Real-time collaboration for Jupyter Notebooks, Linux Terminals, LaTeX, VS Code, R IDE, and more,
all in one place.

Port of a brute force utility by Corey Harding of LegacySecurityGroup.com, the original can be found here. It's a generic AM/OOK brute forcer with PWM translations. It has been demonstrated to work against static key garage door openers.

Options

FREQ

Frequency to brute force.

BAUD

Baud rate. Default: 2000

BINLENGTH

Binary bit-length for bruteforcing. Default: 8

REPEAT

How many times to repeat the sending of the packet. Default: 5

PPAD

Binary data to append to packet. (Example: "0101") Default: None

TPAD

Binary data to add to end of packet. (Example: "0101") Default: None

RAW

Do not do PWM encoding on packet. Default: False

TRI

Use trinary signals. Default: False

EXTRAVERBOSE

Adds some extra status messages.

INDEX

USB Index number. Default: 0

DELAY

How many milliseconds to delay before transmission. Too fast tends to lock up the device.
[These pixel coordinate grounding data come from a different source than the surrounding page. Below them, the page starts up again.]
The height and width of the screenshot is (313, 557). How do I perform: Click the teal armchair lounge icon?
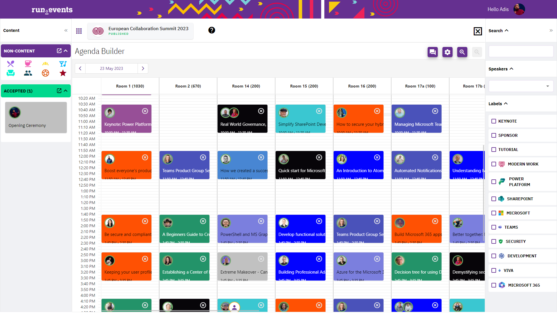click(x=11, y=73)
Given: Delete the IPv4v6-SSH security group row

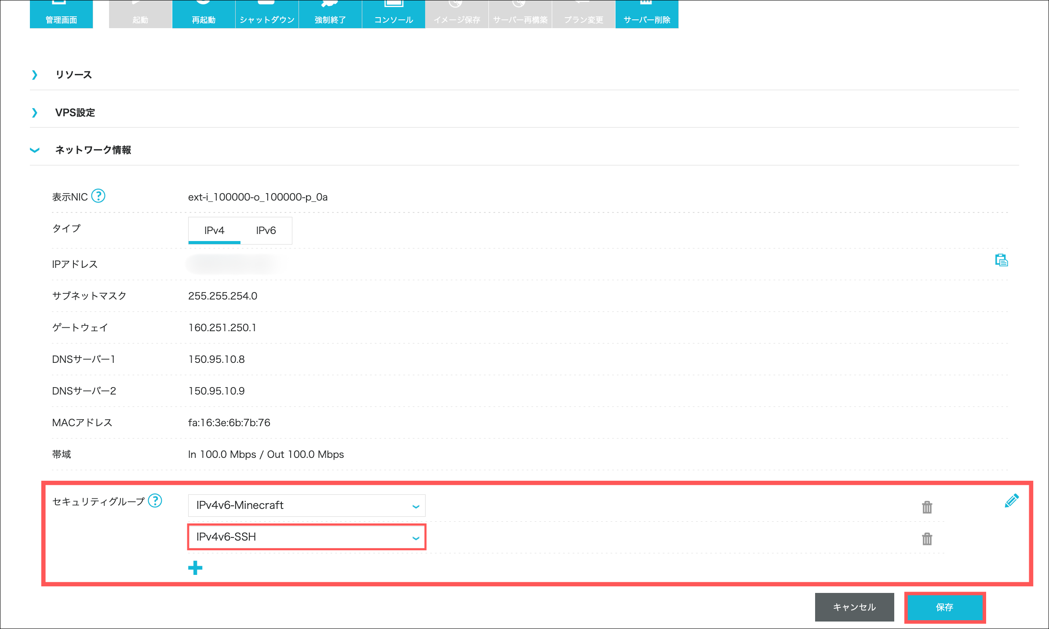Looking at the screenshot, I should pyautogui.click(x=927, y=539).
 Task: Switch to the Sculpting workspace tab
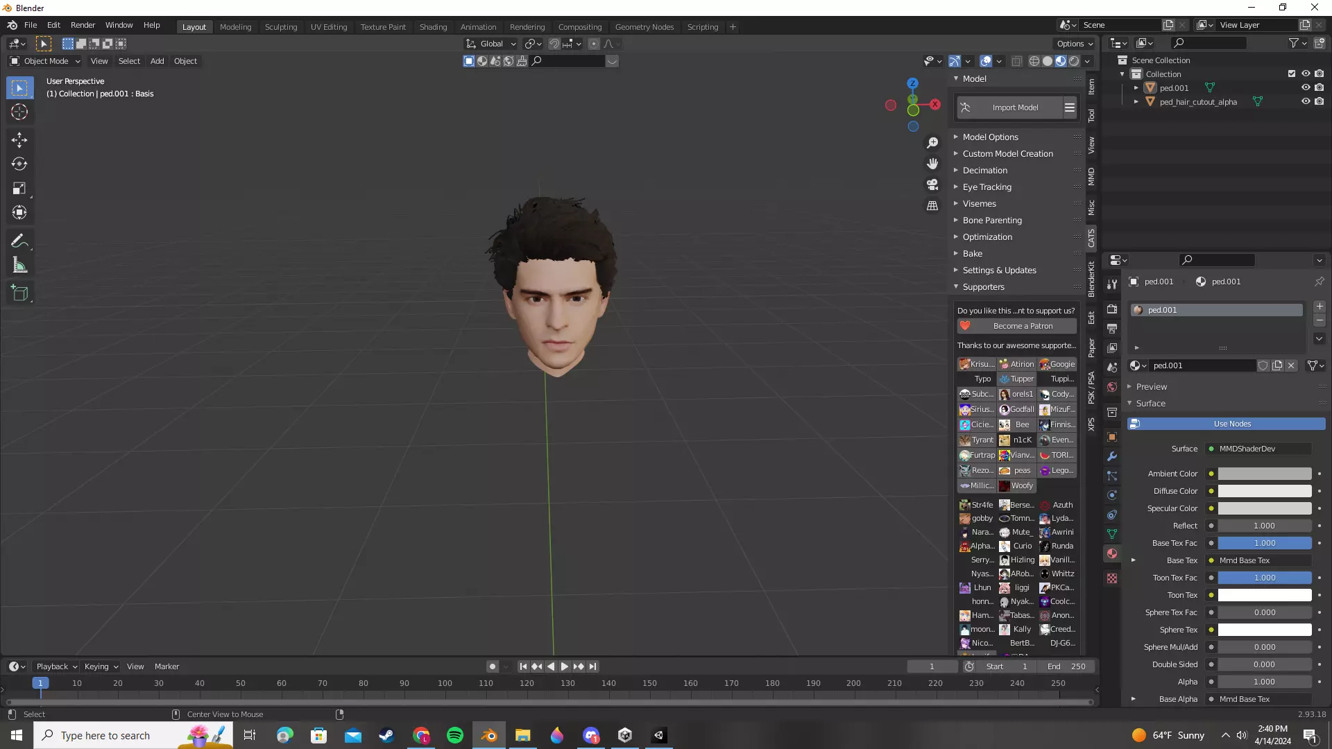point(280,27)
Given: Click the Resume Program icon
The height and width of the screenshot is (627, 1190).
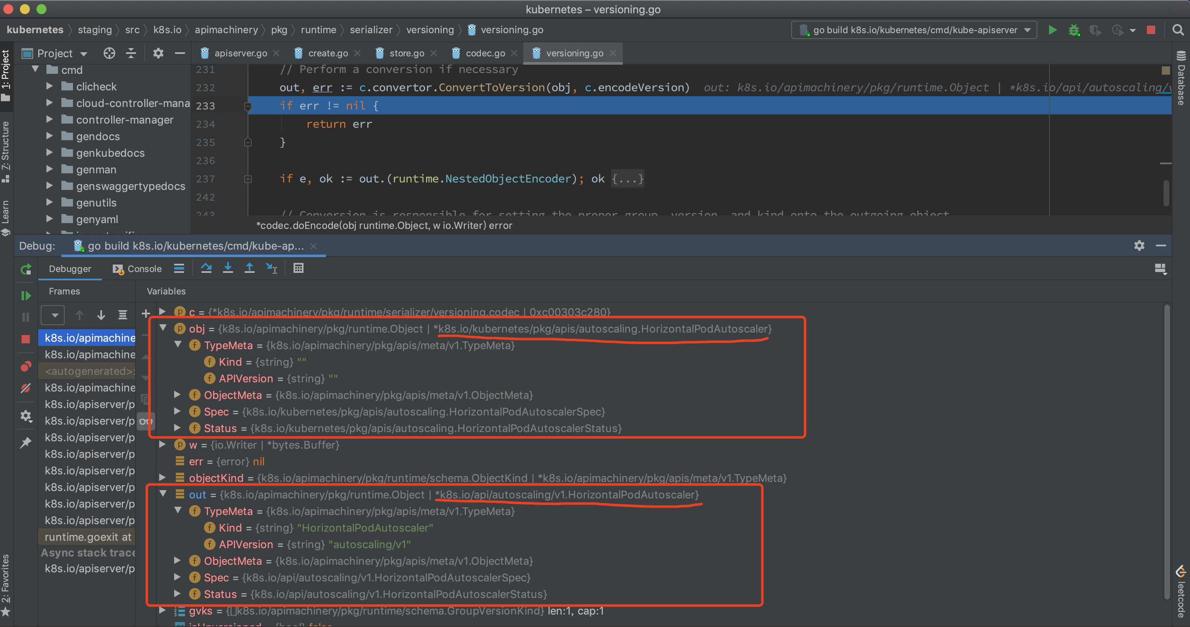Looking at the screenshot, I should pos(26,296).
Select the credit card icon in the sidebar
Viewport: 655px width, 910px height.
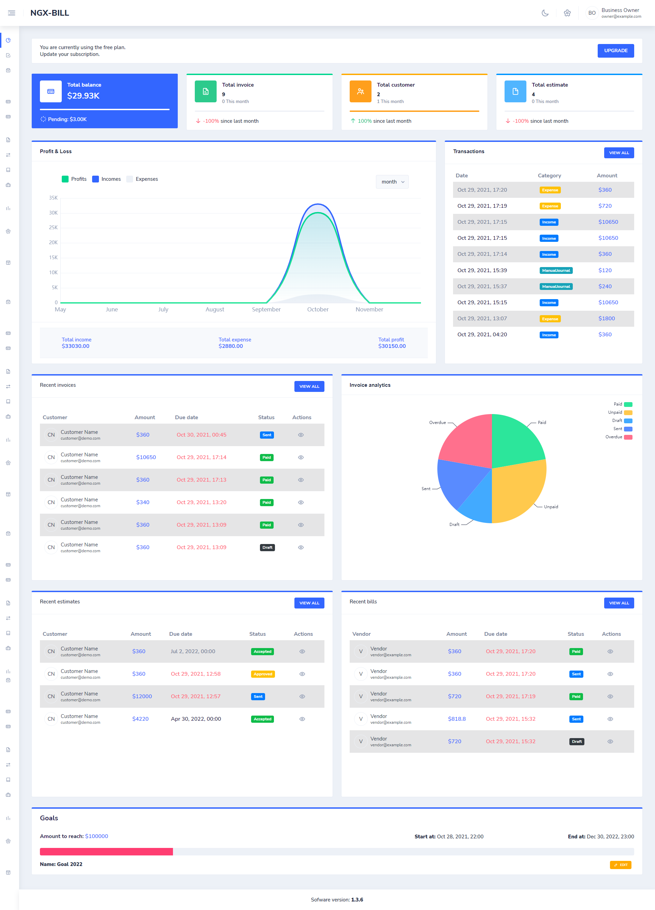[x=8, y=101]
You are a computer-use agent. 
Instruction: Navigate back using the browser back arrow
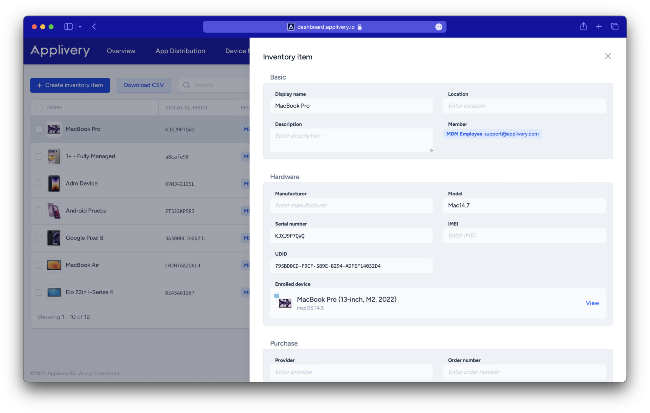[94, 27]
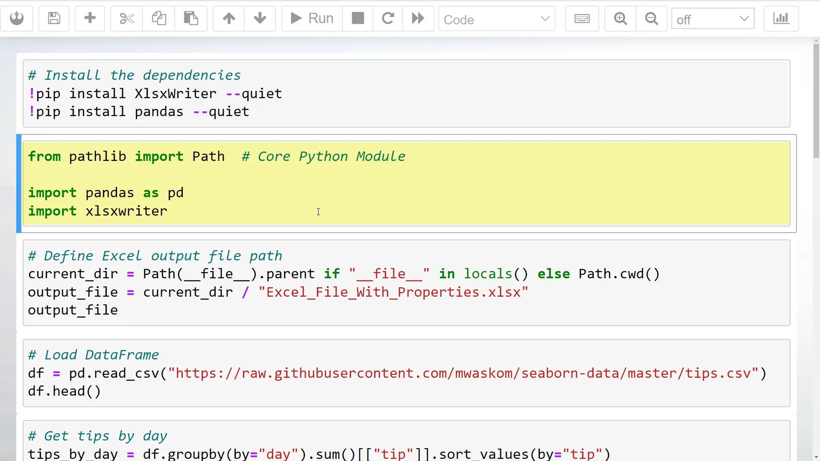Screen dimensions: 820x461
Task: Paste the copied cell
Action: 191,18
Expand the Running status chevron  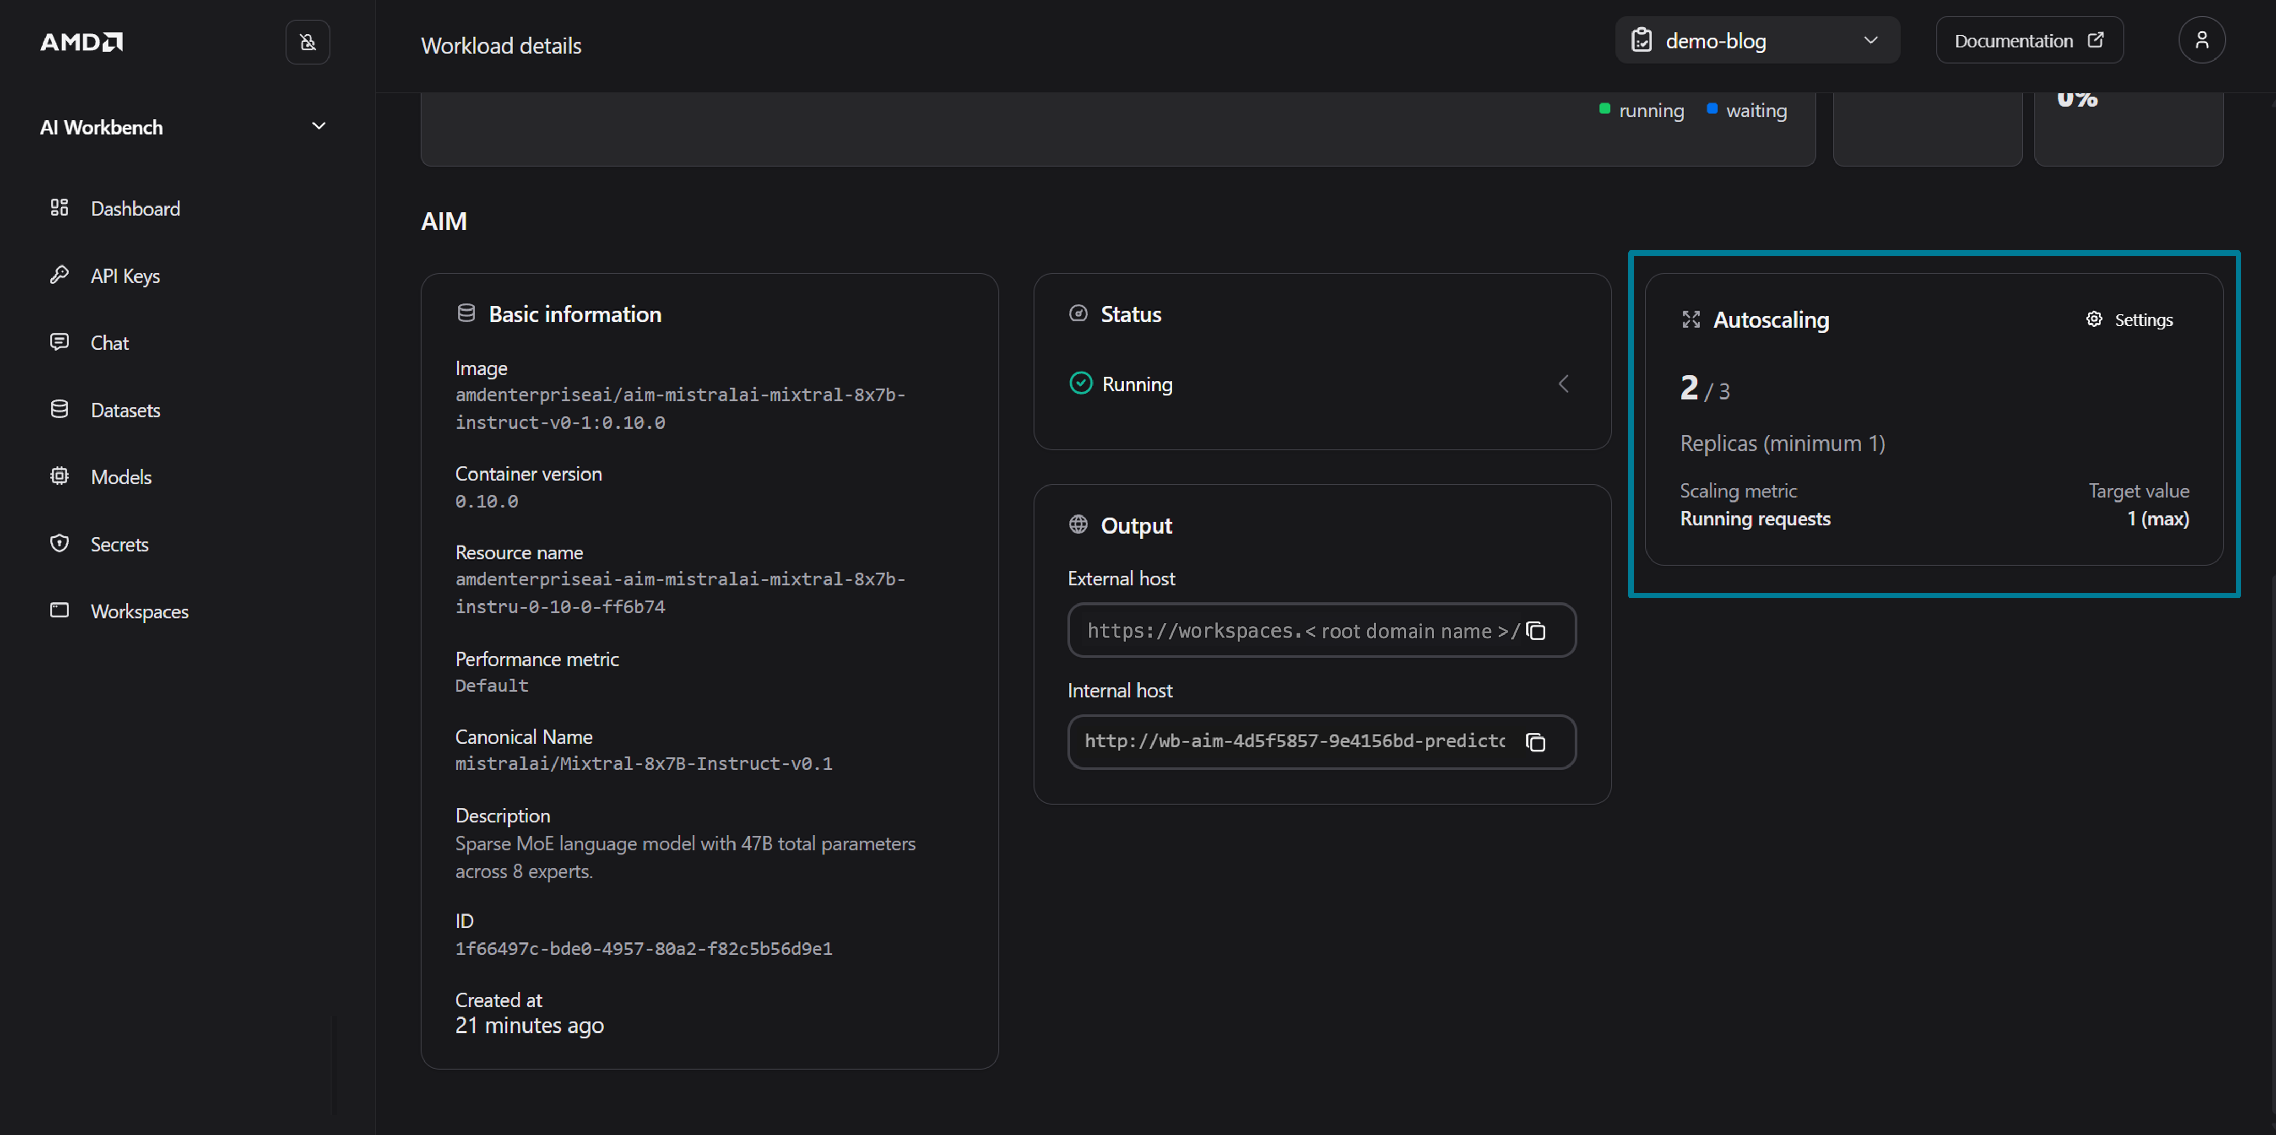pyautogui.click(x=1564, y=384)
Default: 500 (0.5 seconds)

Scenarios

Run a brute force of 6 characters long with 2 repeats:

hwbridge > run post/hardware/rftransceiver/rfpwnon FREQ=915000000 BINLEGTH=6 REPEAT=2

[*] Generating de bruijn sequence...
[*] Brute forcing frequency: 915000000
[*] Transmitting...
[*] Binary before PWM encoding:
[*] 00000000
[*] Binary after PWM encoding:
[*] 11101110111011101110111011101110
[*] Transmitting...
[*] Binary before PWM encoding:
[*] 00000000
[*] Binary after PWM encoding:
[*] 11101110111011101110111011101110
[*] Transmitting...
[*] Binary before PWM encoding:
[*] 00000001
[*] Binary after PWM encoding:
[*] 11101110111011101110111011101000
[*] Transmitting...
[*] Binary before PWM encoding:
[*] 00000001
[*] Binary after PWM encoding:
[*] 11101110111011101110111011101000
[*] Transmitting...
[*] Binary before PWM encoding:
[*] 00000010
[*] Binary after PWM encoding:
[*] 11101110111011101110111010001110
[*] Transmitting...
...